Human males do not possess a uterus to gestate offspring. The theoretical issue of male ectopic pregnancy (pregnancy outside the uterine cavity) by surgical implantation has been addressed by experts in the field of fertility medicine, who stress that the concept of ectopic implantation, while theoretically plausible, has never been attempted and would be difficult to justify – even for a woman lacking a uterus – owing to the extreme health risks to both the parent and child.

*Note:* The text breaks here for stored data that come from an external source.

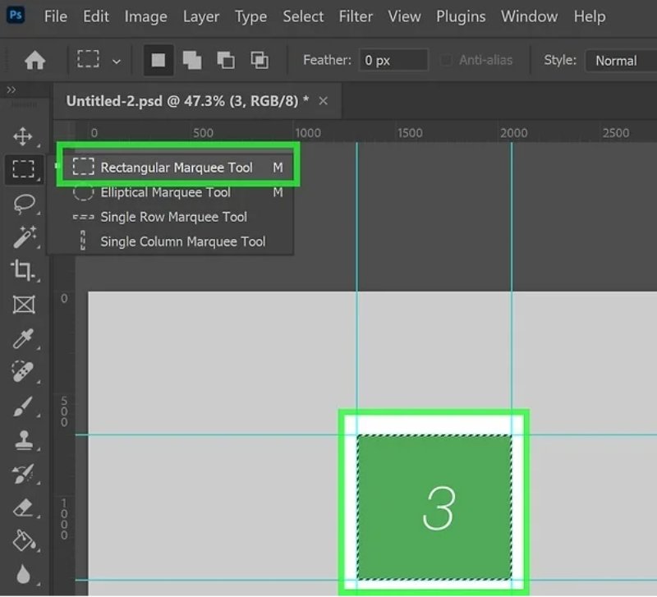Viewport: 657px width, 597px height.
Task: Select the Move tool
Action: pos(24,136)
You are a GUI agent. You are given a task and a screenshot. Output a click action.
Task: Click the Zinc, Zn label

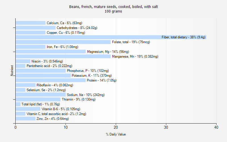coord(52,119)
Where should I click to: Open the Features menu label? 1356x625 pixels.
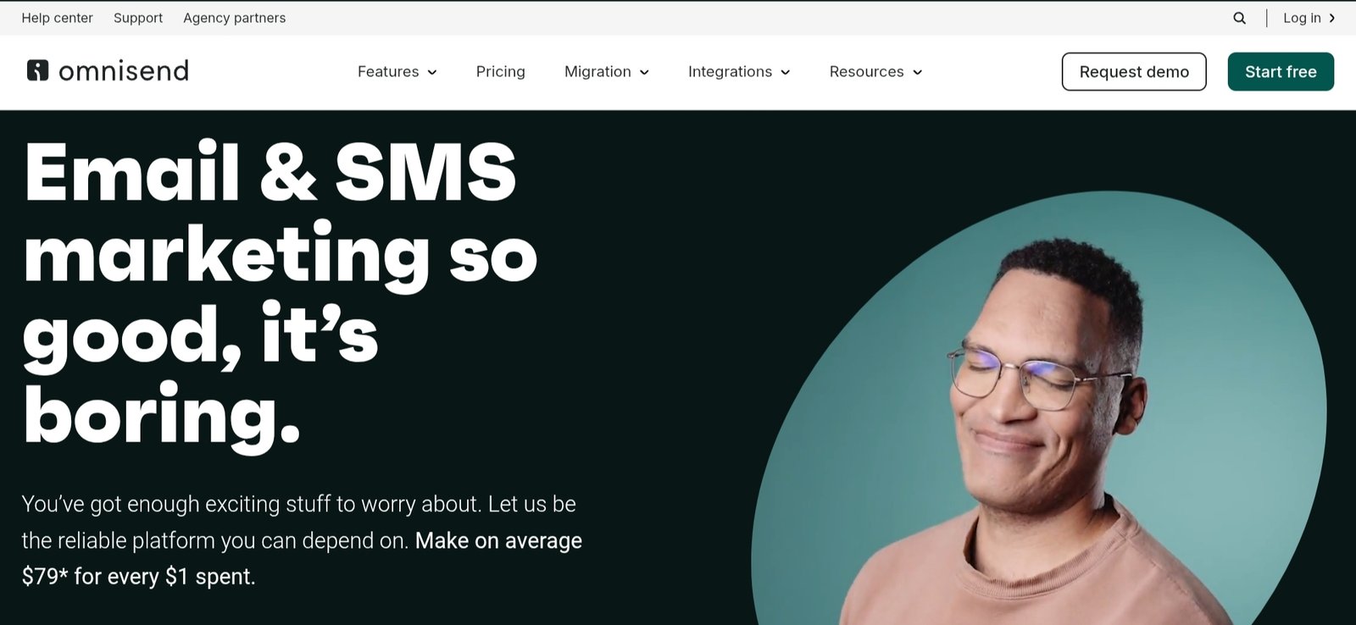pyautogui.click(x=388, y=72)
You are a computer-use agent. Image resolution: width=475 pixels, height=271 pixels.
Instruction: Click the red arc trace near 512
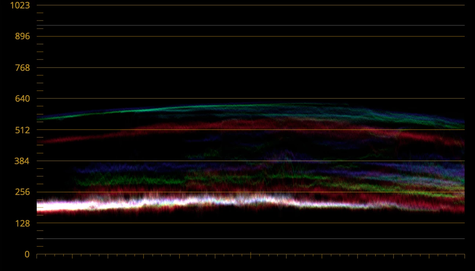click(x=184, y=126)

Robert Winston, a pioneer of in-vitro fertilization, told London’s Sunday Times that “male pregnancy would certainly be possible” by having an embryo implanted in a man’s abdomen – with the placenta attached to an internal organ such as the bowel – and later delivered surgically. Ectopic implantation of the embryo along the abdominal wall, and resulting placenta growth would, however, be very dangerous and potentially fatal for the host, and is therefore unlikely to be studied in humans. Gillian Lockwood, medical director of Midland Fertility Services, a British fertility clinic, noted that the abdomen has not evolved to separate from the placenta during delivery, hence the danger of an ectopic pregnancy. Bioethicist Glenn McGee said “the question is not ‘Can a man do it?’. It’s ‘If a man does have a successful [ectopic] pregnancy, can he survive it?'”

These two orthodoxies cannot co-exist. There is no common ground between “men can bear children” and “only women can bear children.” They are mutually exclusive statements. Only one of them can be true, and if you are fool enough to say the wrong one out loud, you can be punished.

That’s heresy: saying the thing that is punishable, not because you consider yourself a heretic but because you know yourself to be orthodox.

To believe that all lives matter, that people should be judged by the content of their character rather than the color of their skin, that silencing and assaulting people with opposing points of view is a hallmark not of liberalism but authoritarianism, that the very point of free speech is to protect unpopular ideas, that childbirth is a biological function reserved to the females of our species… these were beliefs which, to paraphrase Chesterton, we once (and not so very long ago!) held lightly as truisms.

Now they are disputed, and we must hold them fiercely as faith.